Why Did God Command a Bronze Serpent in the Wilderness?


God commands Moses to lift a bronze serpent on a pole—a command that seems strange until its deeper meaning is revealed.

A Command That Sounds Bizarre at First

In Numbers 21, God gives Moses a command that sounds strange—even troubling:

Make a bronze serpent.

Put it on a pole.

Anyone bitten who looks at it will live.

At first glance, this raises obvious questions:

  • Why a serpent?
  • Why not remove the snakes?
  • Why heal by looking?
  • Why use the image of the very thing killing them?

Jesus Himself later says this event was about Him.

So the question becomes:

👉 What was God really teaching Israel—and us?

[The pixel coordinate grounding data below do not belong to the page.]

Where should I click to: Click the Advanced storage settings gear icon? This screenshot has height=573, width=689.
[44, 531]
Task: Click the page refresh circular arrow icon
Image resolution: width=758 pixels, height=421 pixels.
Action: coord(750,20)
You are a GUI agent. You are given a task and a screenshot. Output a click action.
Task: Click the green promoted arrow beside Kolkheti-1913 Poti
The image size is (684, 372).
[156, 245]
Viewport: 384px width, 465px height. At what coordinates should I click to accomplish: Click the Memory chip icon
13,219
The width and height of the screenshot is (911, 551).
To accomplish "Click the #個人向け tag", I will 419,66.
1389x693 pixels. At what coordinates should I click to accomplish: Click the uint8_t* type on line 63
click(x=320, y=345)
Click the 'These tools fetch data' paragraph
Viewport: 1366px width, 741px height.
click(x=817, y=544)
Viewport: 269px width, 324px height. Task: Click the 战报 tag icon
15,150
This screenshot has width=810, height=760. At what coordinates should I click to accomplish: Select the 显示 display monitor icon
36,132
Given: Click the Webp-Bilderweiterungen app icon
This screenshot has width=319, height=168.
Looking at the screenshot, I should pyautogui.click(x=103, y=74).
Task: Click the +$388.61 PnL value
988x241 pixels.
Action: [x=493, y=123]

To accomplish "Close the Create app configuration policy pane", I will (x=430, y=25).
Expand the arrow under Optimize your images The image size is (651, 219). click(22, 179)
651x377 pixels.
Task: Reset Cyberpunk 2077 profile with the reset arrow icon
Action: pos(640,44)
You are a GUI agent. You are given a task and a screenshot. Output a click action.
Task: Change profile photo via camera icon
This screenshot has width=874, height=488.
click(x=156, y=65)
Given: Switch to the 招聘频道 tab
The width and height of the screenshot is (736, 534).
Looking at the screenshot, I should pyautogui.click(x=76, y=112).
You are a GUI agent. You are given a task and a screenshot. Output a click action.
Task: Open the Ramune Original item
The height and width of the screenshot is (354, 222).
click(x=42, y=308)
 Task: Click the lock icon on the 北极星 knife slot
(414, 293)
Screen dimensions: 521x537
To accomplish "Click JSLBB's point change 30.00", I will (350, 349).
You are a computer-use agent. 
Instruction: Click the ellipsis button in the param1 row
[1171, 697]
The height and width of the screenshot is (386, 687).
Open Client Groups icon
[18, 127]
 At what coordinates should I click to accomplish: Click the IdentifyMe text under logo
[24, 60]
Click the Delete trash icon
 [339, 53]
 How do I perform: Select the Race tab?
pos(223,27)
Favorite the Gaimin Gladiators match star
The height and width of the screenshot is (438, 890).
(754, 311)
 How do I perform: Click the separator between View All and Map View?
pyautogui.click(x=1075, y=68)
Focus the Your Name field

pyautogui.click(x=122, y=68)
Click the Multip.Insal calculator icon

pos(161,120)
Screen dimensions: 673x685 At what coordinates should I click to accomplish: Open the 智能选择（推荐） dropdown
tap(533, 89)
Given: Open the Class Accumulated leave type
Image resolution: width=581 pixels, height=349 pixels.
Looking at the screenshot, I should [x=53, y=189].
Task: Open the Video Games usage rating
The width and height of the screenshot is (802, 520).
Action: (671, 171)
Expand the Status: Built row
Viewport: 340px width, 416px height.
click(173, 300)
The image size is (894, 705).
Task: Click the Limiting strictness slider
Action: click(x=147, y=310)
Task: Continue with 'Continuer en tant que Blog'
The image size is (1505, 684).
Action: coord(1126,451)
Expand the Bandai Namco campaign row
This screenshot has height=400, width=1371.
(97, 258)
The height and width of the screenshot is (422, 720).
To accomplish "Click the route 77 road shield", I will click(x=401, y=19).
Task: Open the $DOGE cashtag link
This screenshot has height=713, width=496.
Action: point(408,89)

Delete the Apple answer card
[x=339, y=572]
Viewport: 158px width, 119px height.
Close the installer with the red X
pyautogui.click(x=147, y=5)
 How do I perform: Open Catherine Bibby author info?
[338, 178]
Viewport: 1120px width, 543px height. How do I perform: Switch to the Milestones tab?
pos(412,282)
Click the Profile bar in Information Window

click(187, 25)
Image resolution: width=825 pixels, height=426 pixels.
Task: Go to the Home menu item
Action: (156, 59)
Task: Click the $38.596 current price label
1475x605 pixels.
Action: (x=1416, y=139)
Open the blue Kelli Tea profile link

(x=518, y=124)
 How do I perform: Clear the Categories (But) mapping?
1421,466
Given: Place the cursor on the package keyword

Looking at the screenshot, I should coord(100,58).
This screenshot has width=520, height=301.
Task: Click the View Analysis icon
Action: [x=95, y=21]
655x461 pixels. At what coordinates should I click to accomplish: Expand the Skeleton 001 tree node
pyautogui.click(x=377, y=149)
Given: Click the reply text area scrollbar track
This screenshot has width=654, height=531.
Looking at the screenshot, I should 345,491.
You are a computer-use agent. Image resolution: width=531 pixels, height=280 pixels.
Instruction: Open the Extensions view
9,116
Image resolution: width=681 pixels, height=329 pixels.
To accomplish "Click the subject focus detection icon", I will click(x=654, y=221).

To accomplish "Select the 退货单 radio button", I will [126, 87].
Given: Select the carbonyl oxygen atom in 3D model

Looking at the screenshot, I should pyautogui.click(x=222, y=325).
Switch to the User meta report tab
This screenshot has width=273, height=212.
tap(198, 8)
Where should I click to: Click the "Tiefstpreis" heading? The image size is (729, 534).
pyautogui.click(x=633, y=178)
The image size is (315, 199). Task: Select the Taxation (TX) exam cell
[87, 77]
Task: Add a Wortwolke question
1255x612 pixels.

The Problem: Death from the Serpent’s Bite

Israel sinned by complaining and rebelling against God.

In response:

  • God sent fiery serpents
  • The people were bitten
  • Many died

The cause of death was clear:

👉 the venom of the serpent

God does not remove the cause immediately.

Instead, He deals with it symbolically.


Why the Serpent Had to Be Put on a Pole

God commands Moses to make a serpent on a pole.

This was not arbitrary.

In the ancient world:

  • A body raised on a pole symbolized judgment
  • To be lifted up was to be exposed, cursed, and put to death

The bronze serpent represents:

👉 the serpent being impaled and judged

In other words:

  • The cause of death is itself put to death
  • What killed them is now publicly condemned

This is not healing by magic.

It is healing by divine symbolism.


The Hebrew Connection Most Readers Miss

The text calls the attacking snakes seraphim.

This is the same Hebrew word used in Isaiah 6 for the seraphim who stand before God’s throne.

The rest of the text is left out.